Un año más vuelven los coches a invadirlo todo, quitándonos la calma que convertía a Ibiza en una isla paradisíaca envidia de todo el mundo. Casi sin darnos cuenta, de un día para otro, las principales salidas y entradas de las ciudades y los pueblos se han colapsado con vehículos cada vez más grandes y contaminantes. Ir a cualquier sitio se convierte en una prueba de paciencia apta para las mejores filosofías zen. Todo son gritos, insultos, pitidos con el claxon y malos modos. De gente sin escrúpulos que va corriendo a todos lados, sin paciencia, sin comprender que tu estabas antes, creyéndose los herederos de la tierra y, sobre todo, sin entender la ley de traspasabilidad de los cuerpos.

Los lugares que hace apenas unos días eran idílicos, ahora se vuelven a convertir en grandes hormigueros donde encontrar un sitio para sentarse relajado es tarea muy complicada, o simplemente acercarse a una barra sin que te empujen, te apretujen o te tiren la copa ya es toda una odisea. Donde antes te trataban con cercanía, con amabilidad y te conocían porque eras un cliente fijo cuando todo era distinto ahora eres un número, un bulto o simplemente alguien con quien hacer caja porque donde antes había calma ahora se va corriendo, sin respiro y con la única intención de sacar el mayor beneficio económico posible. Porque donde antes una caña tenía un precio ahora, casi de un día para otro, éste se ha multiplicado.

Y eso por no hablar del precio de los pisos y las habitaciones, de la acumulación de basura por playas, torrentes, bosques y cualquier rincón de la ciudades, de los guiris que llegan sin respetar lo más mínimo pensando que Ibiza tiene menos leyes que Gambia o de esos muchos que se emborrachan y lo dan todo, incluyendo sexo y drogas, como si no hubiera un mañana. O de ese usuario del turismo de lujo que se cree con derecho a todo por el mero hecho de llevar una camisa que vale más que cualquier sueldo medianamente normal o por conducir un coche que solo al arrancarlo gasta más que el mío en una semana. De esos que, luego, casualmente se quedan atrapados en la Marina o al pie de las playas porque hay que llegar con ellos casi hasta el agua.

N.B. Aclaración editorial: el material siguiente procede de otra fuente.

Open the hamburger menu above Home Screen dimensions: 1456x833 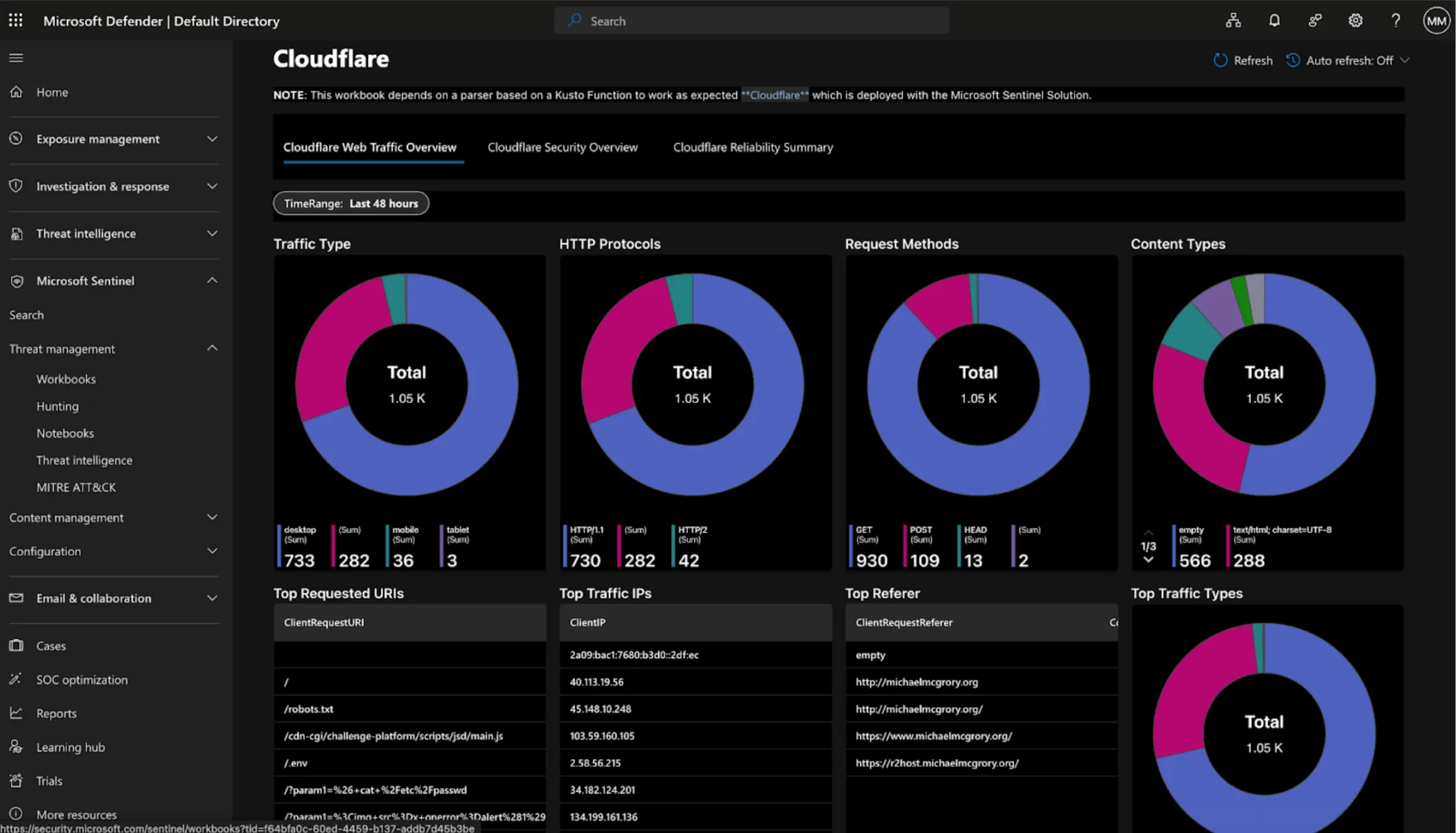pos(16,58)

Tal vez me he vuelto egoísta. Pero no me hagan caso. Todo esto es una pequeña gran pataleta de quien se siente en parte defraudado al darse cuenta que no se ha cumplido aquello que nos vendió el Gobierno de que saldríamos del coronavirus siendo mejores. Seguro que hay tiempo para rectificar, pero me cuesta ser optimista. Tal vez porque me he vuelto egoísta, y al sentirme un enorme afortunado por vivir en una isla maravillosa que sin términos medios, te echa o te enamora desde el primer momento en que la pisas. Me duele ver como la volvemos a echar a perder después de haberla recuperado en parte. Ibiza me enganchó hace ya muchos años demostrándome que mi lugar en el mundo estaba en esta isla que me ha dado tantas cosas maravillosas y tantos buenos amigos que ya ni me planteo marcharme de aquí. Aquí está mi casa, mi gente y el lugar al que siempre quiero volver, y por eso me duele volver a escribir de nuevo esto cada inicio de temporada. Les prometo que el año que viene intentaré no hacerlo.